> [Enunciado]: Vuelve a escribir sin cambios todo lo que va desde el comienzo de las líneas hasta la línea que contiene "point(1198,74)", ambas incluidas.

> [Líneas de datos]:
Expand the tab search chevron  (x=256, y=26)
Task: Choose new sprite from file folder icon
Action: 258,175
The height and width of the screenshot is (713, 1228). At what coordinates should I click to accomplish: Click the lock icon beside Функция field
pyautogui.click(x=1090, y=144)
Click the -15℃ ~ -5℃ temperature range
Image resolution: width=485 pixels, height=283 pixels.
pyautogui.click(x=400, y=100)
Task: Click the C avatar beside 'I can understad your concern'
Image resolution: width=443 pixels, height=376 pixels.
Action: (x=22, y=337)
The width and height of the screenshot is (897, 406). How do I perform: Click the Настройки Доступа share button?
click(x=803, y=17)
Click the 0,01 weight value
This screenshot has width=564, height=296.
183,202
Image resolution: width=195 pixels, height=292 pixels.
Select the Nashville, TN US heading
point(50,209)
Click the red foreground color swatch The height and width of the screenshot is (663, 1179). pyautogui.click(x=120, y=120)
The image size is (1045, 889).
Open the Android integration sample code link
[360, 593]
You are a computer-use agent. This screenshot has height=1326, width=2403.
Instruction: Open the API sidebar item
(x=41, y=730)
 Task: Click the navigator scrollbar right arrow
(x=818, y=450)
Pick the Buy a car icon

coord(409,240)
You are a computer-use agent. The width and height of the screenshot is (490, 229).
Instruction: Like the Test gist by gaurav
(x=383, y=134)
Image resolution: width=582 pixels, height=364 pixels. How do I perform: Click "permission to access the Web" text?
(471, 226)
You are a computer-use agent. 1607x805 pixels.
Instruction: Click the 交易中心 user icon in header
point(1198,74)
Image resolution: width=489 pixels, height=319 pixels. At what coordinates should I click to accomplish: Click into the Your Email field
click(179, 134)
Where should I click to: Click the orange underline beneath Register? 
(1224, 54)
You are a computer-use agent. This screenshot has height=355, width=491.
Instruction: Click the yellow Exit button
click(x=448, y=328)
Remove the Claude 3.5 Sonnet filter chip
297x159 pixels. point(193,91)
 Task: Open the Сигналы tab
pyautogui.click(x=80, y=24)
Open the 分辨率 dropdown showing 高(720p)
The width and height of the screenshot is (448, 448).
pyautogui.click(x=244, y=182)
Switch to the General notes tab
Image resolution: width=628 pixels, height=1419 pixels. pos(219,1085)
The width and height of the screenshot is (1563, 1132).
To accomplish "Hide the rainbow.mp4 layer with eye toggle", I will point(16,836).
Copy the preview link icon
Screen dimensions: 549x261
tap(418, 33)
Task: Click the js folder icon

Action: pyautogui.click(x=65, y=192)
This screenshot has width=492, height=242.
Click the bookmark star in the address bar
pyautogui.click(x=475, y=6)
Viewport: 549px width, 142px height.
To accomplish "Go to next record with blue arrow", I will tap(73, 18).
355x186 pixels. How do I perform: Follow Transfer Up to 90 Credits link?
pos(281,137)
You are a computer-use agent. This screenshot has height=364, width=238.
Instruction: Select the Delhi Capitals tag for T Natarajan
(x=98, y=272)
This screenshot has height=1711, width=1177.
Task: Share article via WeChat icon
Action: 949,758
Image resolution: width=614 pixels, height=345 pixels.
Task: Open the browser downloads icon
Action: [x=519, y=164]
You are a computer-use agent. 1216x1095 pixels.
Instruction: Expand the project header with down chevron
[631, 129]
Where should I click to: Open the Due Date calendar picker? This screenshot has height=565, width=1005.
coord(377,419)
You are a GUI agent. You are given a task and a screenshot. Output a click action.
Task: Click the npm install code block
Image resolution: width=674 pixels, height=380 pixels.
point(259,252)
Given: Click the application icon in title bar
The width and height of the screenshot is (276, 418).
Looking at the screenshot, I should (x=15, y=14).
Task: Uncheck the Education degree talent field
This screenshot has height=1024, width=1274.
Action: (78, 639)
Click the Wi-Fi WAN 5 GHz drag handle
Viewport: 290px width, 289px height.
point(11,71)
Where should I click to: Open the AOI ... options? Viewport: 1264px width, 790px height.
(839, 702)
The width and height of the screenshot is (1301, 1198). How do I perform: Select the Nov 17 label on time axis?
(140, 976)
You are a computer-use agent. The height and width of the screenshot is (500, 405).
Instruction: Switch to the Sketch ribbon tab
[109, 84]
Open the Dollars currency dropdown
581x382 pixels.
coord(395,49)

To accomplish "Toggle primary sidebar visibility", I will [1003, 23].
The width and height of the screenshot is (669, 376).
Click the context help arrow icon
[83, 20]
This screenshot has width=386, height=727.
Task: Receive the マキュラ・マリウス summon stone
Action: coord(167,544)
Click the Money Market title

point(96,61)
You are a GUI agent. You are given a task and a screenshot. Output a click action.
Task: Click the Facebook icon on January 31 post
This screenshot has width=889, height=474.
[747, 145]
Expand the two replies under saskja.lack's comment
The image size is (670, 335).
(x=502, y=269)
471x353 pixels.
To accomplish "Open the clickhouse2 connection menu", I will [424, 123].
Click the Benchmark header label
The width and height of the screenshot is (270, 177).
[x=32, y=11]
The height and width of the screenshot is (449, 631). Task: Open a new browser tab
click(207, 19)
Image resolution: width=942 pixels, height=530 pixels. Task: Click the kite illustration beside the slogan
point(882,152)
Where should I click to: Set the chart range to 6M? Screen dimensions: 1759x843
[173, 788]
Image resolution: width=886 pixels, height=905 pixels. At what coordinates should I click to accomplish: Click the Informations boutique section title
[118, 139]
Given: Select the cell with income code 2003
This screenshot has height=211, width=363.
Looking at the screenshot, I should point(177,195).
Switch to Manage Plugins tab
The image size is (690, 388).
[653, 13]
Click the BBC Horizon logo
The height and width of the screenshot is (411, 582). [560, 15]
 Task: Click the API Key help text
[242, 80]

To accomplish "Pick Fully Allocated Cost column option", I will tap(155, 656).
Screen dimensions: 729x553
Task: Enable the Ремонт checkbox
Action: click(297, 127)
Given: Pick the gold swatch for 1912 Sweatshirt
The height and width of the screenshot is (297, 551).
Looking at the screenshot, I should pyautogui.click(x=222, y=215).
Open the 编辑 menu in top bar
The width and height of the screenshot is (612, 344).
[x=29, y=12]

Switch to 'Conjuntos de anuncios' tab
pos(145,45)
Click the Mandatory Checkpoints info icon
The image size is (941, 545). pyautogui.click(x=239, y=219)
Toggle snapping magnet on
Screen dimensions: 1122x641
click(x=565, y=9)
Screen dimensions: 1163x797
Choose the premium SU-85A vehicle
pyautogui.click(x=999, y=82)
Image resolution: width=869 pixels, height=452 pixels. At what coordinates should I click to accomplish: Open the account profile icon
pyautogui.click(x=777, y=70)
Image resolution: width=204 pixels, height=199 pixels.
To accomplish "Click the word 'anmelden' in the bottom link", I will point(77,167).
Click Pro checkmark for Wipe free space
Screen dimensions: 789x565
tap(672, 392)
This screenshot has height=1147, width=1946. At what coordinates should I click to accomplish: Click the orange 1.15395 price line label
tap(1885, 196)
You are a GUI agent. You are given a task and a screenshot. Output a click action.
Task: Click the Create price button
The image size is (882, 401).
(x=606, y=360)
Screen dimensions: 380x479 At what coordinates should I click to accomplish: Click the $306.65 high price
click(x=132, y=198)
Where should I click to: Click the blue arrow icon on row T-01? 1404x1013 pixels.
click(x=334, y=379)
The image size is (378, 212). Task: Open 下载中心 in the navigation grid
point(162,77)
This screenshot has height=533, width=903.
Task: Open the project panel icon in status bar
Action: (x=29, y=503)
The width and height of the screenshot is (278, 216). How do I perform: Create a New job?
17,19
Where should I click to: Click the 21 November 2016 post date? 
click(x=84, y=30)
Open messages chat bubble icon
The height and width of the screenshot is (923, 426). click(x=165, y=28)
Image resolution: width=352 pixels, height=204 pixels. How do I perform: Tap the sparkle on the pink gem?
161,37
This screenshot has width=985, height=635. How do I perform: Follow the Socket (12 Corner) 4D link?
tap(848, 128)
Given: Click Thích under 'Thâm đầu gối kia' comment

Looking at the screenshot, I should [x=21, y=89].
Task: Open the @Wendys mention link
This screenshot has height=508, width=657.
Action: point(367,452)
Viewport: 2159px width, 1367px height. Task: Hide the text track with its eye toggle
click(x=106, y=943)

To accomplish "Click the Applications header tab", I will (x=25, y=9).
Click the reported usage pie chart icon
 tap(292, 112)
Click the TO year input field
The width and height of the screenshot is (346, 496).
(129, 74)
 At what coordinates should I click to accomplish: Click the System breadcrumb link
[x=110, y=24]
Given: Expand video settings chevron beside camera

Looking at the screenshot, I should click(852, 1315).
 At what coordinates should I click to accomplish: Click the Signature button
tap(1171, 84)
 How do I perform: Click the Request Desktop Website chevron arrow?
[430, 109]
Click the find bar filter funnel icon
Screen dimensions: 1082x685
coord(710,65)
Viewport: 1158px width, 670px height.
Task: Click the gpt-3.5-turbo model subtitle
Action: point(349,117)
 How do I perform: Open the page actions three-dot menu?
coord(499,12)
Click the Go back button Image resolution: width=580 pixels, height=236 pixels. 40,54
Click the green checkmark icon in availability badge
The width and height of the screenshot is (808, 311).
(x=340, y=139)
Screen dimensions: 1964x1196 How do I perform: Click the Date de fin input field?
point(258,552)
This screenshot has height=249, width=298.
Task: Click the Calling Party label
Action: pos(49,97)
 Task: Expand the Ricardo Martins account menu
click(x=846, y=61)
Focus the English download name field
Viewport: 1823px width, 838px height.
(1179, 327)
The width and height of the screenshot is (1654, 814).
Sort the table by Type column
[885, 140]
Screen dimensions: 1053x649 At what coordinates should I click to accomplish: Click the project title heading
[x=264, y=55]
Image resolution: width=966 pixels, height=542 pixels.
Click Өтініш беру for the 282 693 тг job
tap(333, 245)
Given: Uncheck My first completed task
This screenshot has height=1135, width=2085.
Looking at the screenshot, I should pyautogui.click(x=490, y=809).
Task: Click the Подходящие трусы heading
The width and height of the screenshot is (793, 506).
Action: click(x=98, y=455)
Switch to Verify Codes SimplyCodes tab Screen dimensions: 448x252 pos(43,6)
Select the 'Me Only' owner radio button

> [Solución]:
Expand the tab search chevron  (x=256, y=26)
Task: Choose new sprite from file folder icon
Action: 258,175
The height and width of the screenshot is (713, 1228). At what coordinates should I click to accomplish: Click the lock icon beside Функция field
pyautogui.click(x=1090, y=144)
Click the -15℃ ~ -5℃ temperature range
Image resolution: width=485 pixels, height=283 pixels.
pyautogui.click(x=400, y=100)
Task: Click the C avatar beside 'I can understad your concern'
Image resolution: width=443 pixels, height=376 pixels.
Action: (x=22, y=337)
The width and height of the screenshot is (897, 406). How do I perform: Click the Настройки Доступа share button?
click(x=803, y=17)
Click the 0,01 weight value
This screenshot has width=564, height=296.
183,202
Image resolution: width=195 pixels, height=292 pixels.
Select the Nashville, TN US heading
point(50,209)
Click the red foreground color swatch The height and width of the screenshot is (663, 1179). pyautogui.click(x=120, y=120)
The image size is (1045, 889).
Open the Android integration sample code link
[360, 593]
You are a computer-use agent. This screenshot has height=1326, width=2403.
Instruction: Open the API sidebar item
(x=41, y=730)
 Task: Click the navigator scrollbar right arrow
(x=818, y=450)
Pick the Buy a car icon

coord(409,240)
You are a computer-use agent. The width and height of the screenshot is (490, 229).
Instruction: Like the Test gist by gaurav
(x=383, y=134)
Image resolution: width=582 pixels, height=364 pixels. How do I perform: Click "permission to access the Web" text?
(471, 226)
You are a computer-use agent. 1607x805 pixels.
Instruction: Click the 交易中心 user icon in header
point(1198,74)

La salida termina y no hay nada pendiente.